Some accounts indicate there were another 12 to 15 songs recorded at the sessions that didn't make the album. If that's really the case, I was wondering if any of those songs were by Sorrells, but his memory has gotten vague on the outtakes. He did remember Coochy Coochy, the obscure B-side, and that Ringo drummed on that and maybe one more. (Would that be the "Nashville Jam" included on the CD?)
Sorrells played guitar on the album, but I was wondering if any of the other voices we hear on his songs might be his. In particular, there is a harmony vocal on "Without Her", and the "awww, one, two" at the beginning of "$15 Draw". Sorrells doesn't think his voice is on the album anywhere. Sorrels did record an album for MCA, which also included "$15 Draw".
I had always wondered about Ringo's line at the end of "$15 Draw": "I got my dawg and he's reeeal mean!" Sorrells confirmed my suspicion that Ringo added that; it wasn't anything he wrote! He laughed and said he has to ask Ringo someday what that means. I'm supposing that Ringo was just goofing around, figuring the song would be faded out before that point. Anyhow, it's cool.

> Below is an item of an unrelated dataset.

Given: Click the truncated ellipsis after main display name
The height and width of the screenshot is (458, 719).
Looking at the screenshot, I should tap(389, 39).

I asked about "Bolton City" which is mentioned in "$15 Draw". I've read that Sorrells mostly performs close to where he lives in Florida, and thought Bolton City might be near his home town. The funny thing is, he started telling me about Bossier City, which is across the Red River from Shreveport, La. It has a strip of juke joints and honky tonks and is "on the circuit". That's the city he wrote into the song! Sorrells wasn't aware, or has forgotten, that Ringo sang "Bolton", which is also what the printed lyrics say. And keep in mind that Sorrells keeps tabs on his lyrics. For instance, he was a little bemused when another country artist, Hank Thompson, changed the last line of the same song: "I'll send the $15 soon as I get to the club and make a draw." Hank sang, "when I do the club..." (Hank is on the verge of having hit records in 6 different decades. Top that!)

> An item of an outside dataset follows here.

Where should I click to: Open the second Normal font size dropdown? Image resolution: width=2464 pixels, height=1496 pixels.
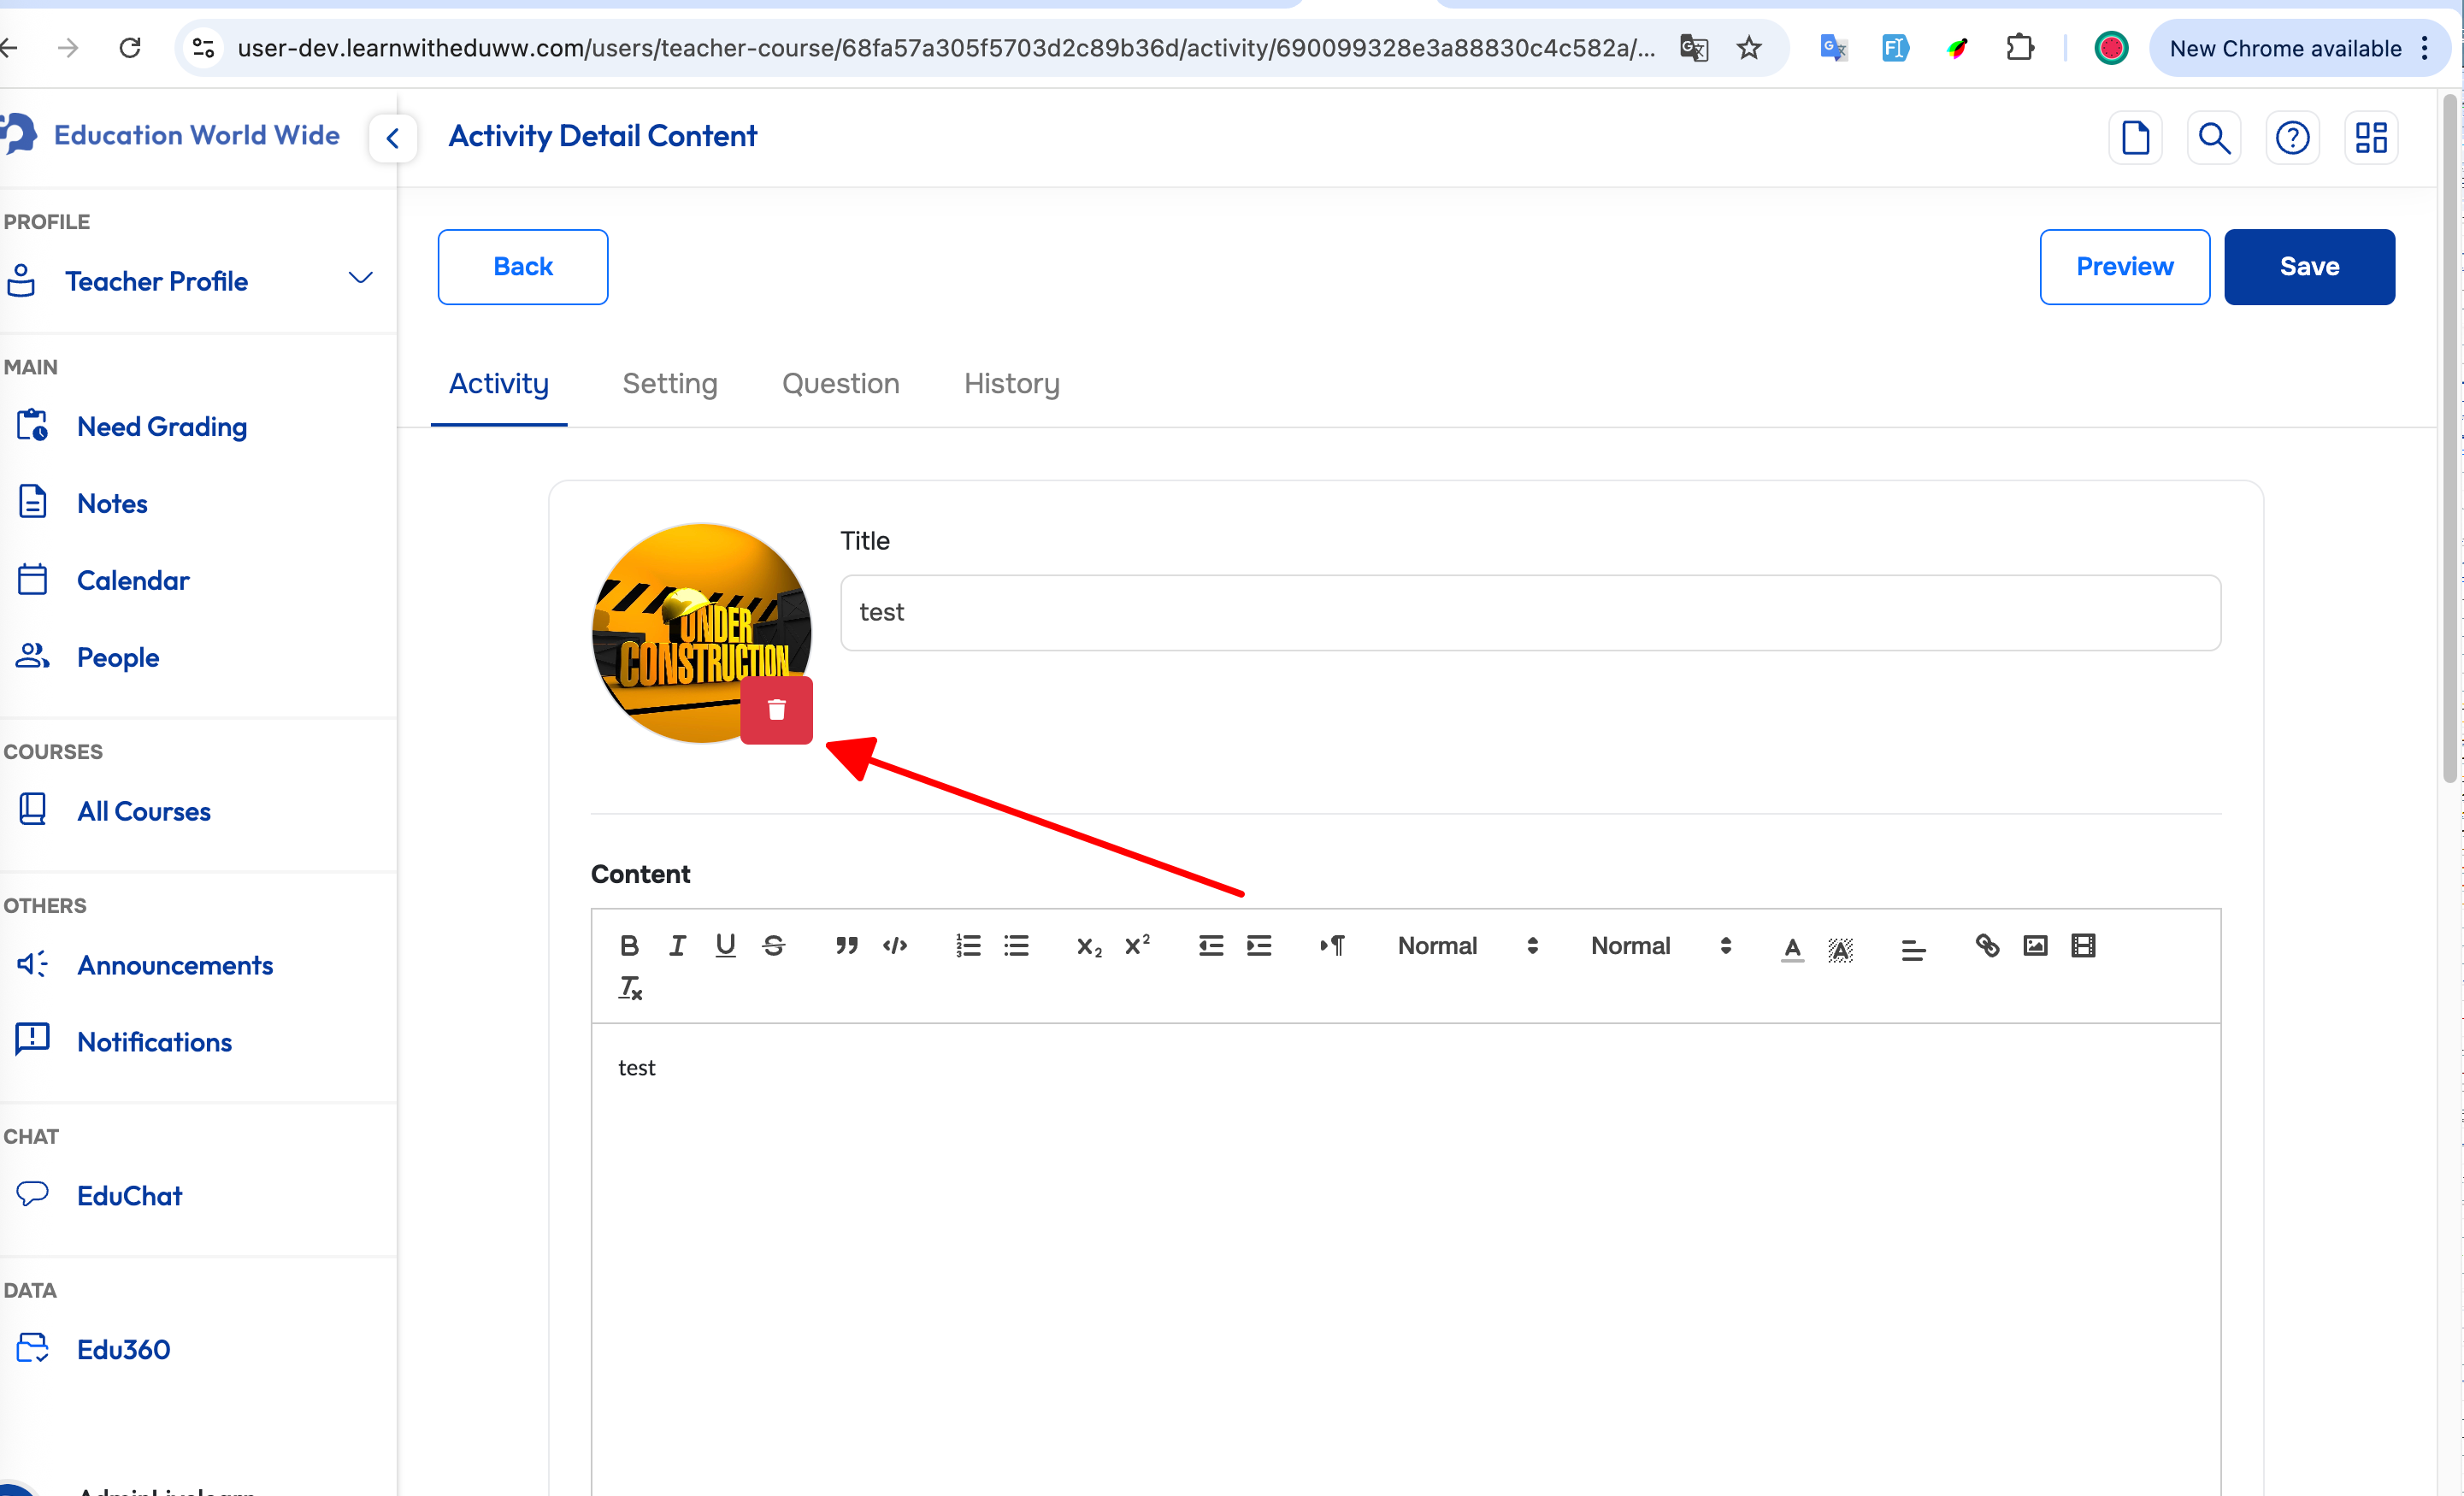point(1659,945)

I've read that Pete Drake encouraged Ringo to do the country album. Pete was in London helping on George Harrison's All Things Must Pass album. Sorrells said that Chuck Howard, who also wrote 4 songs on Beaucoups Of Blues, was in England with Pete Drake, and that Chuck became good friends with Ringo and was the main influence on getting Ringo to come over to record the album. Ringo had some apprehensions at first, feeling like he didn't want to leave home for all the months it would take to record the album. It took some convincing that country musicians don't work that way!
By the way, Chuck Howard is gone now, but his son Chuck is very successful producing and recording country music. For example, he co-produced one of LeAnn Rimes big hits, "How Do I Live".
Ringo came over with Neil Aspinall, whom Sorrells described as a nice guy, too.
I know that Ringo is not an accomplished guitarist, but has fooled around with the guitar. So I was wondering if by any chance the picture of him playing guitar on the inside album cover meant that a few of his strums might have made it on the album. Sorrells said no, and speculated the picture may have been taken at Tracy Nelson's place. This is where they all went Sunday evening after the sessions. The picture on the front cover of Beaucoups Of Blues shows Ringo sitting in the doorway of Tracy's smokehouse. That's kind of neat to know (even though I doubt that's where Ringo was playing the guitar. The picture shows him wearing a different outfit.) Tracy Nelson was known back then for leading the '60s San Francisco group Mother Earth, and is still a successful blues/r&b/country singer.
Finally, Sorrells told me about the fat-free peanuts which the University of Florida has finally developed. It took them years. He says the fat-free peanuts taste just as good to him as the ordinary ones with fat. He just (January 2000) had a batch of the fat-free peanuts sent off to be made into a trial batch of peanut butter.